When homeowners consider filing bankruptcy to put a hold on the foreclosure process, most are attempting to save their homes and establish some sort of payment plan. Unfortunately, legal payment arrangements established in a Chapter 13 bankruptcy can often be too expensive for homeowners just recovering from a financial crisis. This is why filing Chapter 7 to eliminate the mortgage and other debt may be a better solution and provide better peace of mind for some borrowers unable to keep their homes.
Contrary to conventional wisdom, mortgage loans (firsts, seconds, HELOCs, and so forth) can be discharged in Chapter 7 bankruptcy proceedings so that homeowners no longer have to worry about paying an expensive loan when their income has dropped. But with a discharge, the owners will not be able to keep their house or remain living there for very long, as the bank will receive the collateral back as a result of the loan being eliminated. So there must be other reasons for owners to consider this tactic, since it does not actually save the house.
The main benefit of doing this is that homeowners are able to stop foreclosure from moving any further along in the legal process, meaning no more court documents, lawsuit paperwork, sheriff sale dates, or eviction hearings. Even if the borrowers move out of their house before the foreclosure process is completed, the courts will still move ahead with the necessary procedures to sell the house to satisfy the mortgage lien. Discharging the mortgage through bankruptcy ends the lawsuit immediately — the mortgage company must cease all collection efforts on the loan, which will then disappear completely upon discharge.
Another important reason to consider filing Chapter 7 to eliminate the mortgage and move out of the house is the possibility of avoiding deficiency judgments after foreclosure. Although few banks sue their former clients again after the sheriff sale for the difference between what was owed and what the property sold for, it may be best just to discharge the mortgage and not worry about any further lawsuits regarding this property. With the credit crisis in full swing, some banks may get desperate enough for cash that they start attempting to collection on deficiencies from borrowers who obviously had problems paying their debts just a few months ago.
Bankruptcy is an important legal defense that homeowners have against unmanageable debt burdens and aggressive collections efforts, whether they are from credit cards, collection agencies, or mortgage companies. Collectors will never give up trying to go after a debt, and every day of the foreclosure process can be a nerve-wracking experience for owners unfamiliar with how it works and the time frames for each step. Although the social stigma of bankruptcy may be severe, many debtors will liberated and generally much feel better with a fresh start and no extra debt.

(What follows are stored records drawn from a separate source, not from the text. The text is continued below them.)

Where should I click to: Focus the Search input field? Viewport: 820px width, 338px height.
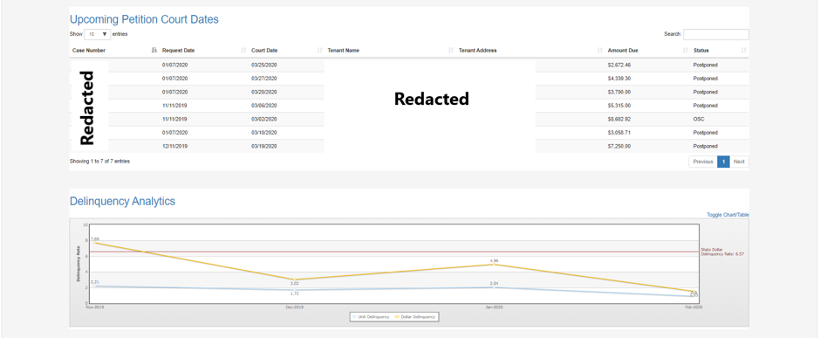pyautogui.click(x=716, y=34)
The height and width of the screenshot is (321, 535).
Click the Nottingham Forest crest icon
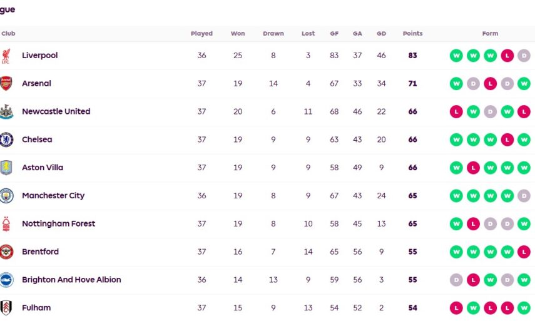(6, 224)
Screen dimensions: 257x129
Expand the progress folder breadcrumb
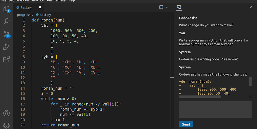pyautogui.click(x=24, y=15)
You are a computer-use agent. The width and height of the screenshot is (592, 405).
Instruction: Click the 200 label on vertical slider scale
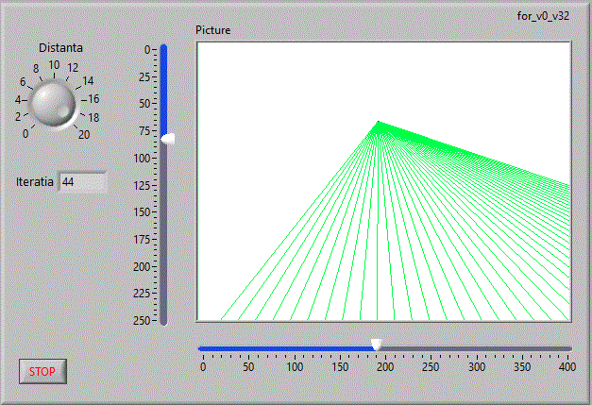point(143,267)
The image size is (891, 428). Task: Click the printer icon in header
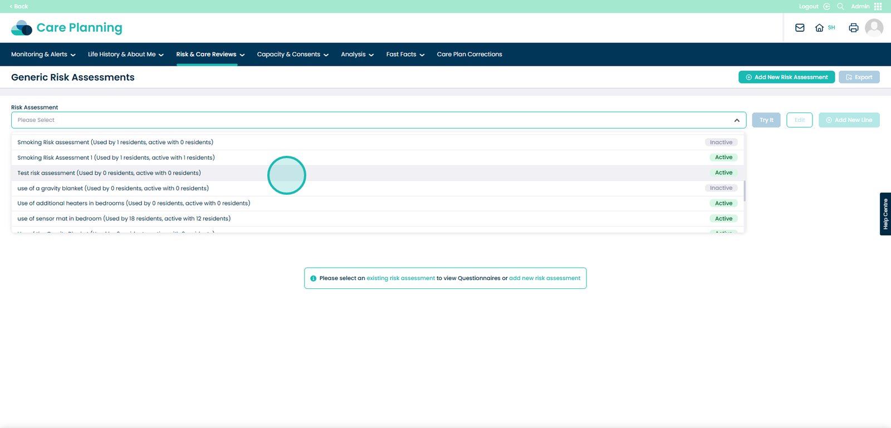pyautogui.click(x=853, y=28)
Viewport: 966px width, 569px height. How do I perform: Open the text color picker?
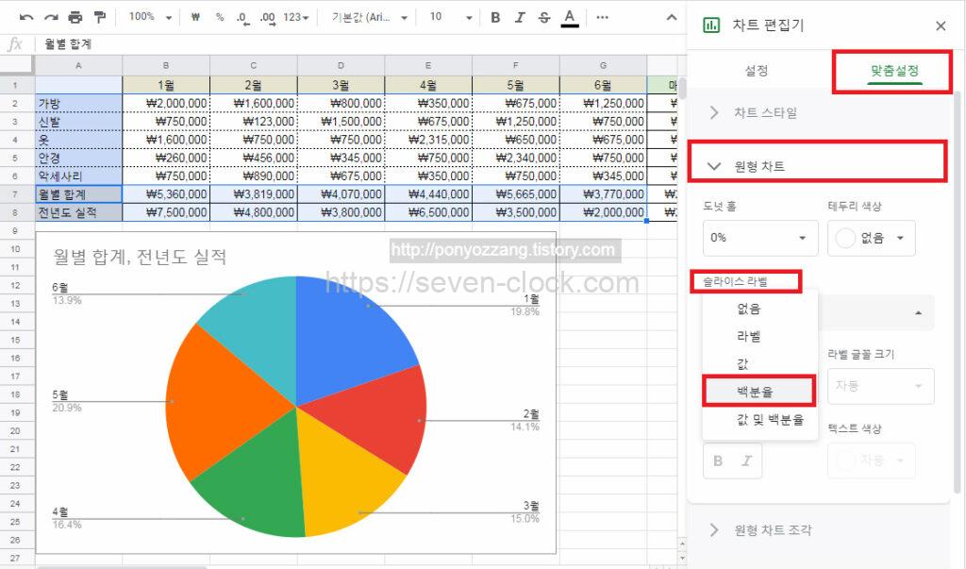click(x=569, y=18)
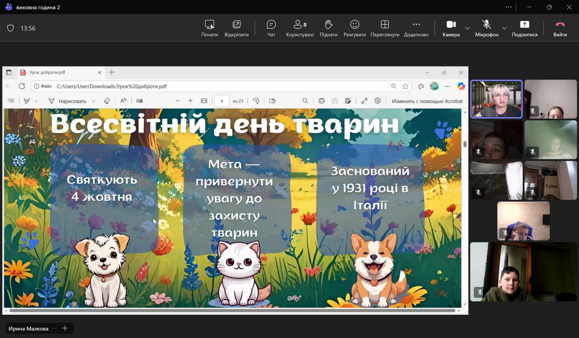579x338 pixels.
Task: Open the Переглянути view options
Action: (x=384, y=28)
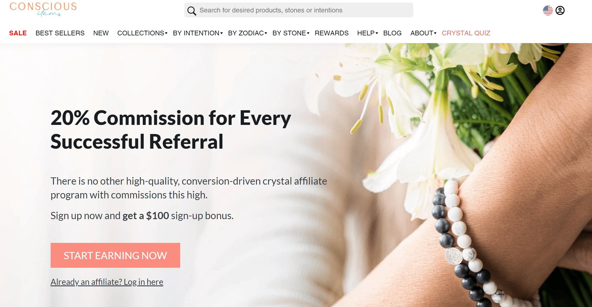Screen dimensions: 592x307
Task: Open the By Stone dropdown menu
Action: (291, 33)
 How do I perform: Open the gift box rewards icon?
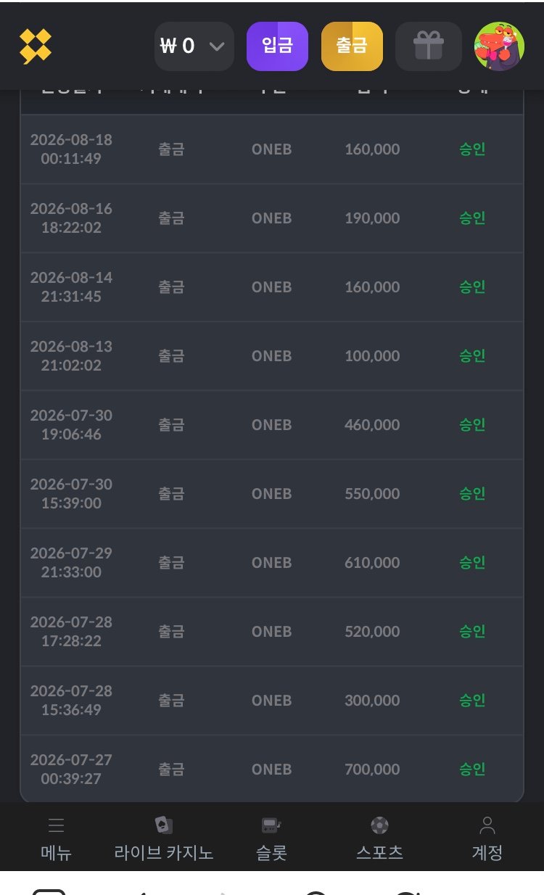click(x=428, y=46)
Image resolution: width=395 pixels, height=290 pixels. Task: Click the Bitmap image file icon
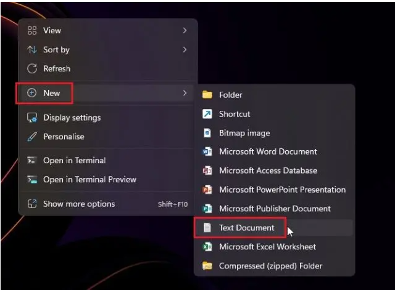point(207,133)
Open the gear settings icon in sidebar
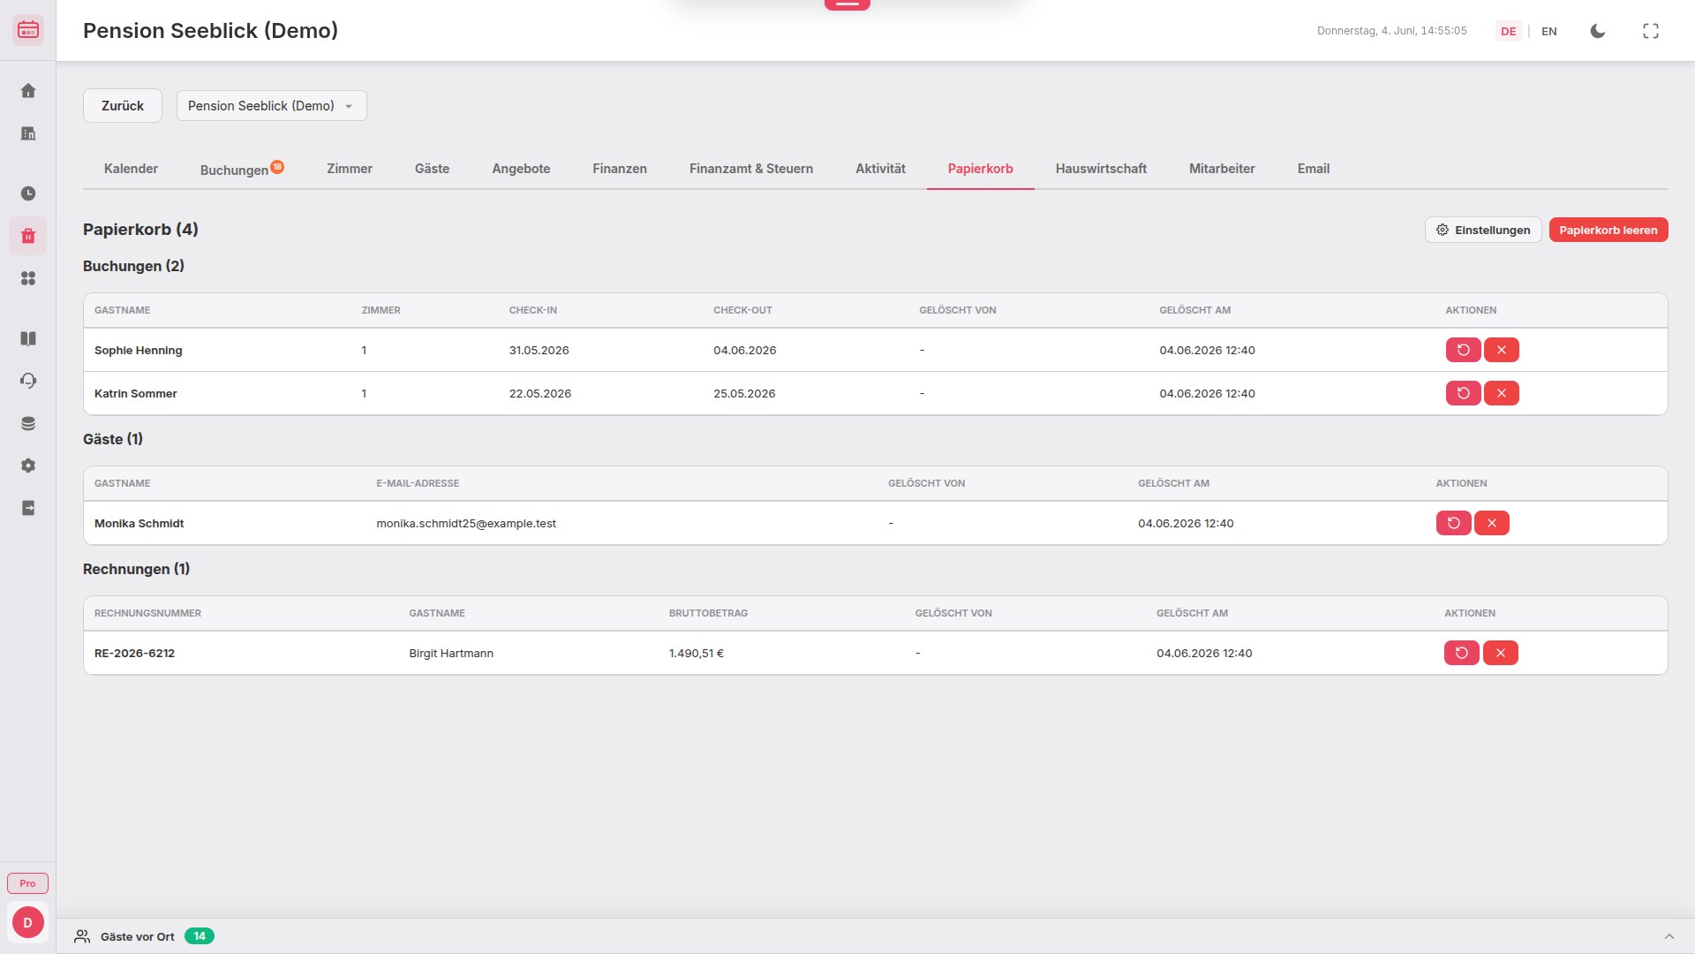The image size is (1695, 954). point(28,466)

One concern homeowners may have is that they do not want a foreclosure and a bankruptcy to appear on their credit reports, which will virtually guarantee they do not receive a new loan for years. But if there is no way to save the home, using bankruptcy to stop foreclosure may be the best solution to get all of the bad over with at once. If the bank tries to go after a deficiency judgment months or a year after the sheriff sale, and borrowers are forced into bankruptcy anyway, they have merely prolonged the time it will take to repair their credit.
Discharging a mortgage in Chapter 7 bankruptcy is one of the lesser-discussed methods of avoiding foreclosure, potentially because it has some of the worst aspects of any solution. Homeowners neither save their home nor do they preserve much of their credit scores. But this tactic should be considered by debtors who know their financial conditions will not allow them to keep making the mortgage payment and who just want to escape from their large debts and get a fresh start in life.